Here’s what sets AI Agents apart:
Outcome-Based Pricing: Customers pay for results, like a percentage of revenue generated or costs saved. This aligns costs directly with value.
Human-Like Interfaces: AI Agents interact like humans—via text, speech, or browser actions—removing the need for complex integrations or APIs.
Dynamic Decision-Making: AI Agents rely on real-time conversation streams (emails, messages, calls) rather than rigid relational data structures.
Massive Cost Savings: By automating repetitive tasks, AI Agents will disrupt labor-intensive processes, freeing up resources for higher-value work.
Winner-Takes-All Market: The best AI Agents will dominate, benefiting from superior data, rapid iteration, and self-reinforcing growth cycles.
How AI Agent Companies Will Win
Building AI Agent businesses won’t be easy. It requires deep expertise beyond just training AI models. Cloud providers will likely dominate the foundational AI layer, taking a cut of the revenue from businesses built on their platforms. The real value lies in domain-specific execution.
Key Success Factors
Access to Data: The more relevant data, the better the outcomes.
Seamless Integration: Plug into existing workflows without disruption.
Domain Expertise: Industry-specific prompts and validation mechanisms.
Human Oversight: To manage and refine AI at scale.

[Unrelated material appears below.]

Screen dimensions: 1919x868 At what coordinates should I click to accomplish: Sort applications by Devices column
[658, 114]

Scale: Larger datasets drive better AI performance and outcomes.
Similar to SaaS, AI Agent businesses will target specific niches but focus on automating repetitive workflows end-to-end.
Examples of AI Agent Niches
Customer service automation
Sales lead qualification
Accounts payable processing
Contract review and compliance
Vendor onboarding
Marketing asset personalization
How AI Agent Businesses Will Emerge
Delivering AI Agents businesses will be challenging and require significant expertise beyond foundational AI models, which are rapidly commoditizing. Cloud vendors are likely to dominate the foundational AI layer, taking a 10% revenue cut from businesses leveraging their models.

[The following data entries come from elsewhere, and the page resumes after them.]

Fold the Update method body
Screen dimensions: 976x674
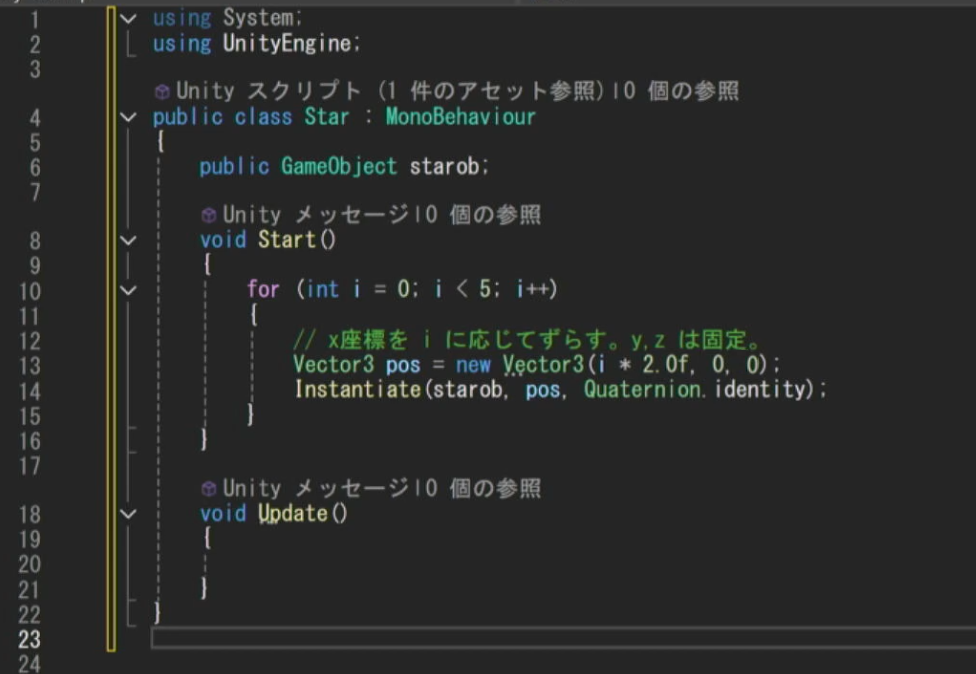pos(127,514)
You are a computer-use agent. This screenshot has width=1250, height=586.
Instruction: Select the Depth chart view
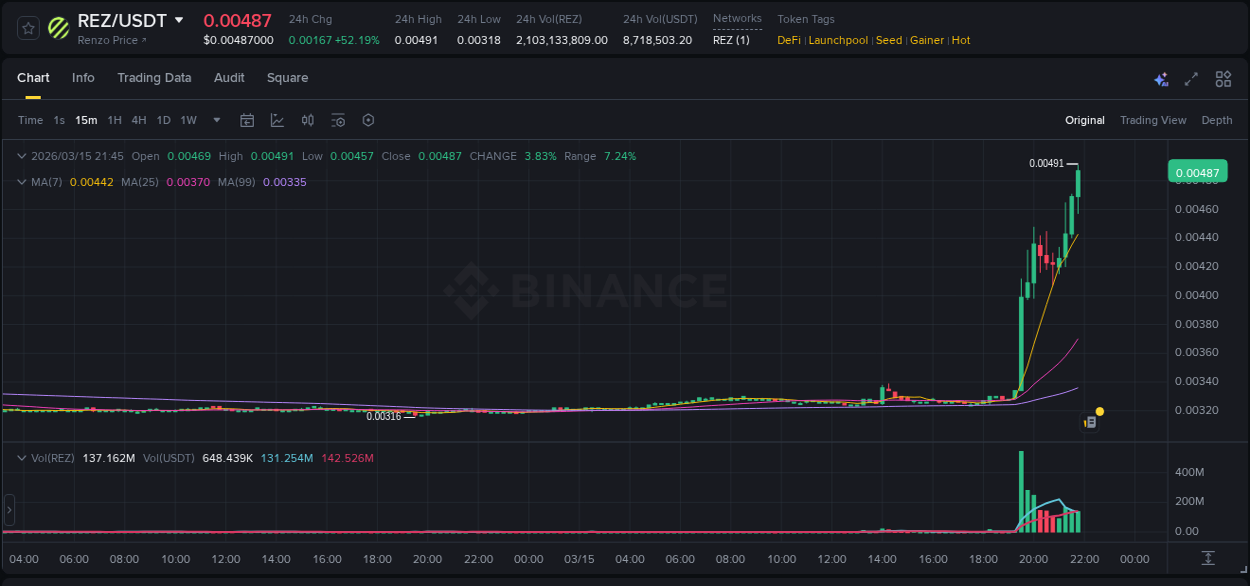[1216, 120]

Vertical Specialization: Similar to SaaS, AI Agent businesses will target specific niches but focus on automating repetitive workflows end-to-end.
Potential Use Cases
Customer Support and Service Desk Automation
Sales Lead Qualification
Accounts Payable Processing
Contract Review and Compliance Checks
Expense Report Reconciliation
Vendor Onboarding
Marketing Asset Personalization
Keys to Winning in These Niches
Access to all relevant data.
Seamless integration with existing business applications.
Domain-specific prompting and validation.

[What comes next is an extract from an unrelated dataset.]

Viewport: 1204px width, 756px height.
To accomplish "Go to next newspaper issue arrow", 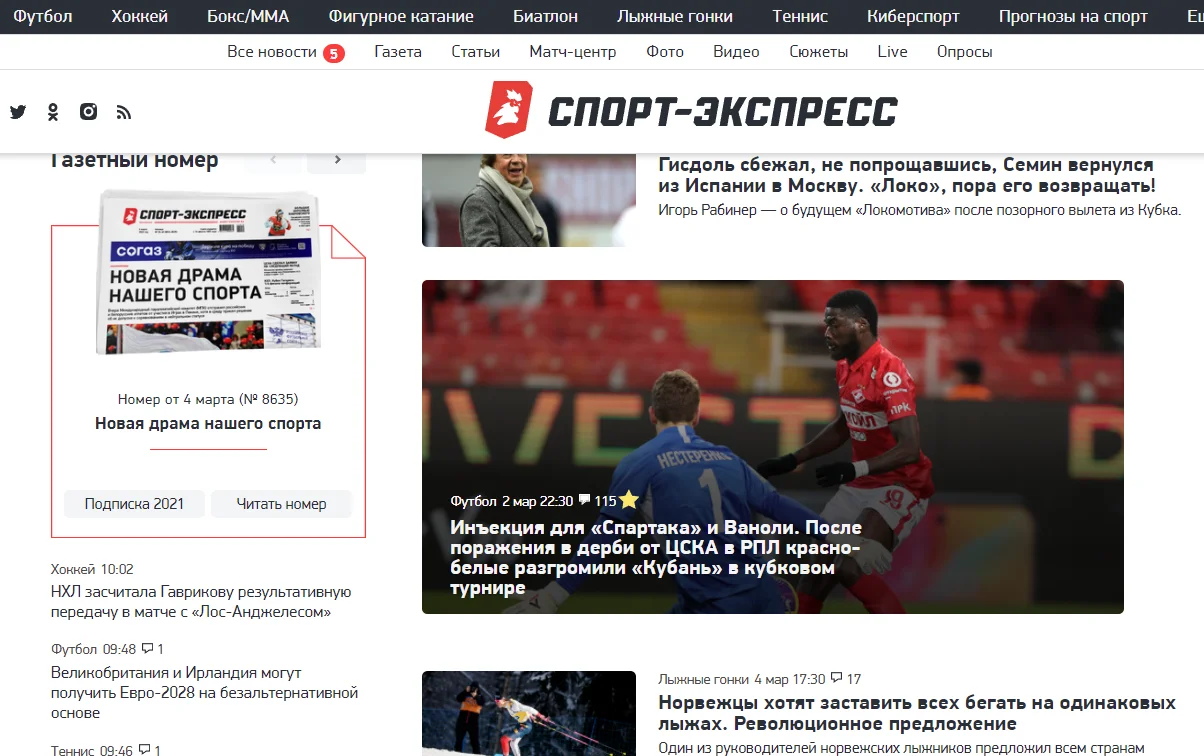I will click(x=337, y=160).
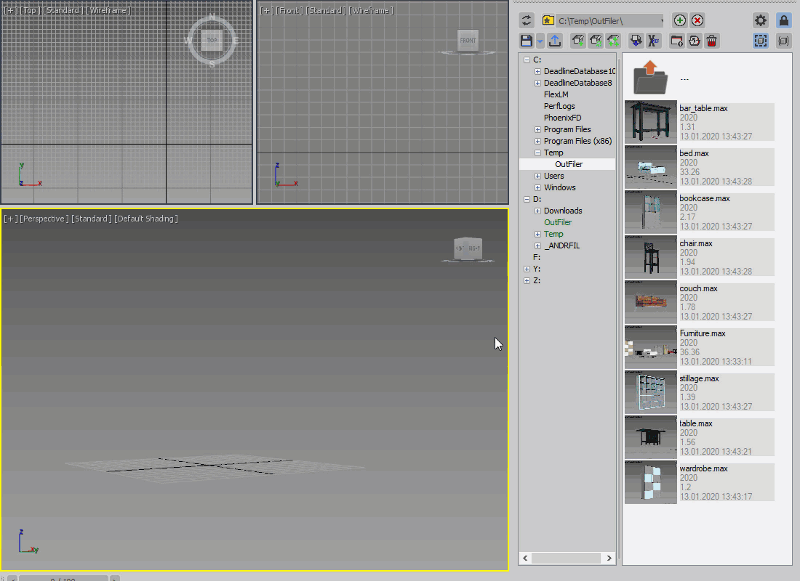Toggle the blue padlock lock button
The height and width of the screenshot is (581, 800).
[x=784, y=20]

Human oversight to manage AI at scale.
Scale within the domain—larger datasets yield better outcomes.
The Future: A Focus on Creativity and Connection
AI Agents will redefine how businesses operate, freeing them from mundane tasks and allowing them to focus on creativity, innovation, and human connection. The promise of software will finally be fulfilled—not as a tool we have to master, but as a partner that helps us reach our full potential.
I love seeing things in new ways—your timeline showing shift in customer/software responsibility resonates. And I love your declaration for a future with space to focus on creativity and connection.
Looking at history, I feel like a similar promise was held behind technical advances, only to backfire. E.g. the Industrial Revolution promised to cut physical labor and led to widespread worker exploitation and dangerous factory conditions. The computer and internet revolutions aimed to enable shorter work weeks with more leisure time and flexible work, yet most now work longer hours—always on call, 24/7 expected availability, and precarious gig worker conditions.
Given your deep insight into this transition, what role do you see for technology leaders in ensuring AI Agents become a democratizing force rather than another layer of digital divide?